Hana spent seven years of her life living in Sweden. She first arrived in 1943 after a dramatic escape from Denmark (a story that I will soon share) and spent the final two years of the war here. Since the country was neutral, she felt unaffected — there were no ration cards, she didn’t have to fear her own identity, and she had the freedom to move around. She was able to receive a nursing degree by making an agreement with a school to exchange cleaning services for her education, room and board. She left in 1945 upon hearing a rumor that she could attain citizenship in Denmark. This wasn’t true and eventually she returned to Sweden in 1947, still lacking a national identity. She integrated herself into life in Stockholm; she made friends, played tennis, and joined a ski club. She lived here until 1950 and at that point immigrated to the United States.
I arrived here about two weeks ago, knowing that I wouldn’t be spending as long as I wanted exploring this country, but hoping to make the most of my time. I came from an incredible five weeks in Denmark where I touched the core of Hana’s story and experienced what I assume to be the most meaningful part of my own personal journey.
Upon arriving here, I felt aimless. And this unsettling feeling has been painfully persistent.
Being aimless for me creates anxiety, an emotion I fear and have battled with since I was a teenager. Aimless is not the same thing as being bored, but lacks the excitement of freedom. Aimless is that feeling of knowing that there is something to do, see, and experience, but not being sure of where to find it. It lingers at my fingertips, consumes the minutes of my day and tucks me in at night.
Now, on my last day here in Sweden, I have no choice but to give some attention to this aching feeling. I had hoped that it would have gone away as my time here progressed, but it has only became stronger.
I haven’t been impressed with my own artistic vision here and I haven’t found some unexpected significance in one of Stockholm’s 14 islands, but I have had ample time to reflect.
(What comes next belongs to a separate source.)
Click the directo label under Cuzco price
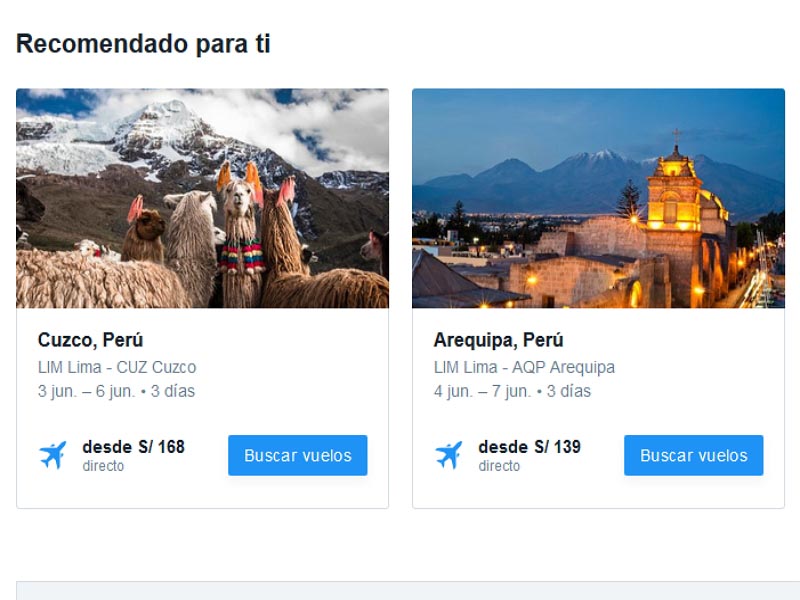 pos(103,466)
Hana had no money, no belongings, and no friends or family. She had no plan nor time to prepare for her immediate immersion. Did she feel aimless? Or was survival enough of a purpose to keep her distracted?
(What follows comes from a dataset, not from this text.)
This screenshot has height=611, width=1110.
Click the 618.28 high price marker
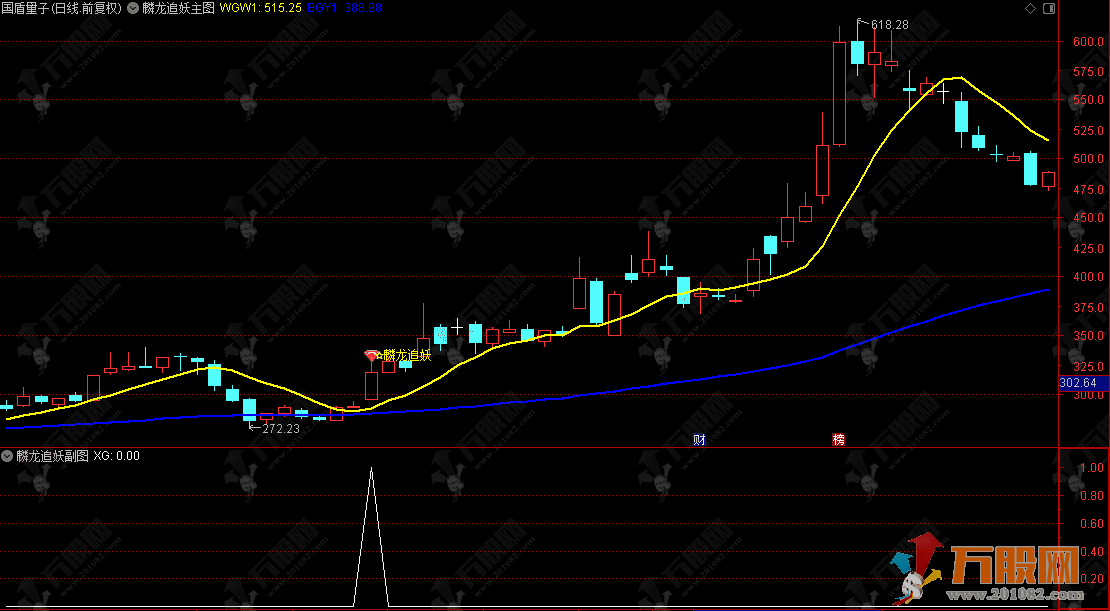click(889, 25)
I am forced to ask myself these questions right now because unlike from her life in Czechoslovakia and Denmark, I do not have as many journals or letters to narrate her experience for me. I don’t know if she had a diary at this time to safeguard her inner thoughts.
I know that she eventually found happiness here. She found her place within the Swedish culture. She once told me that she “wandered around a lot” when she was here. So, within that simple statement, I can give my own wandering a purpose.
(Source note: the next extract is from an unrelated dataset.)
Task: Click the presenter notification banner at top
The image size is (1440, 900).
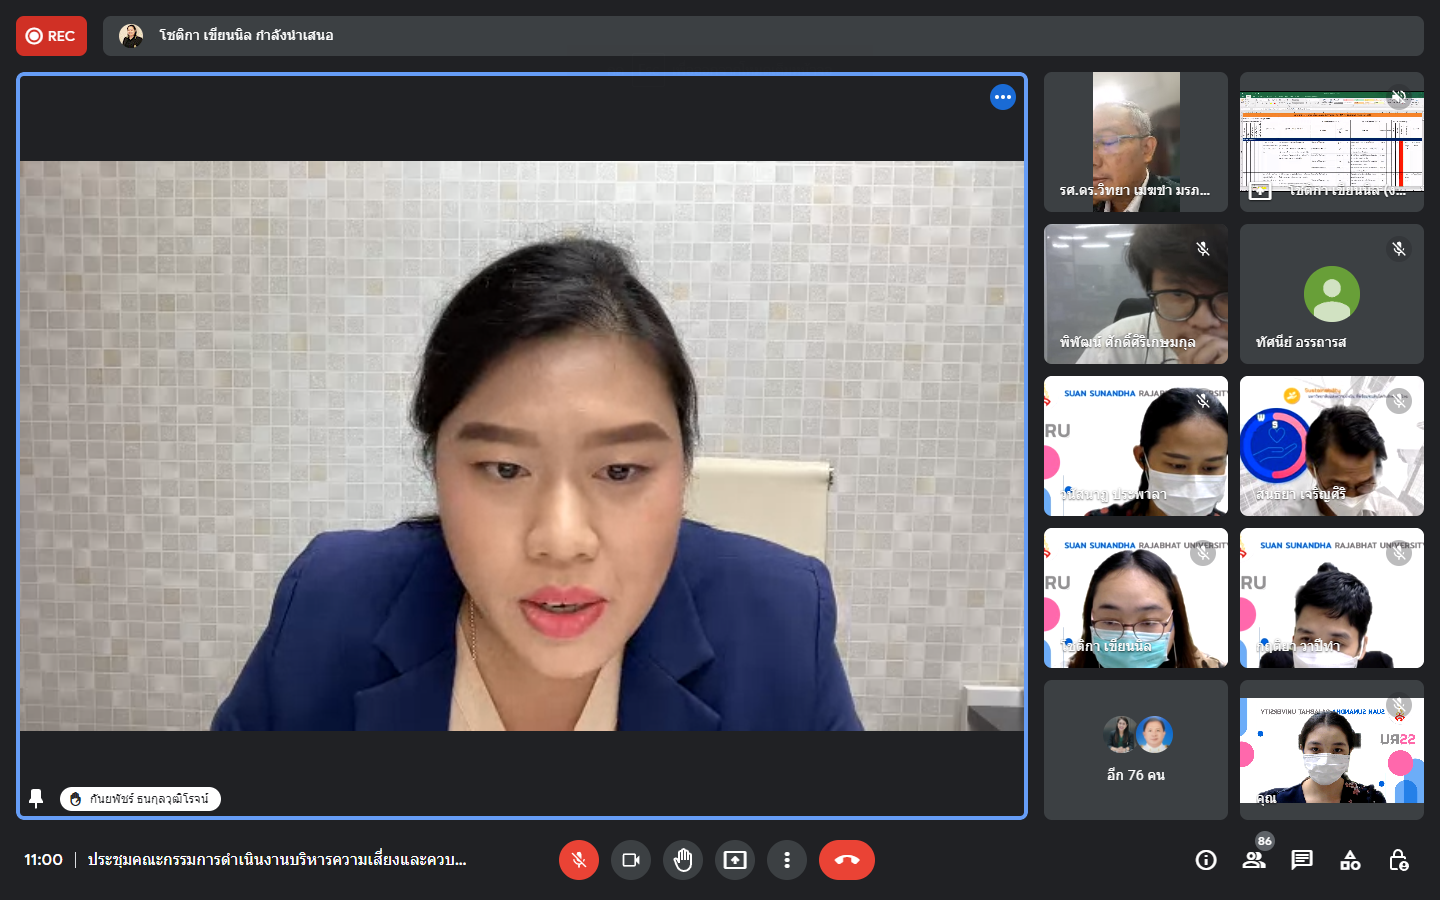Action: (762, 36)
Last night, I had my weekly phone call with my mom and after bouncing between talking about this project, the impending task of writing a book and the more personal matters in life, she reminded me of something my grandmother always said, “Your feet still hurt even if the person next to you doesn’t have feet.”
Hana was wise in that sense. The fact that her adolescence was ripped away from her and traded in for trauma didn’t result in her diminishing or challenging the pain of others. She had perspective from an early young age. It was part of her spirit and it was part of ability to survive.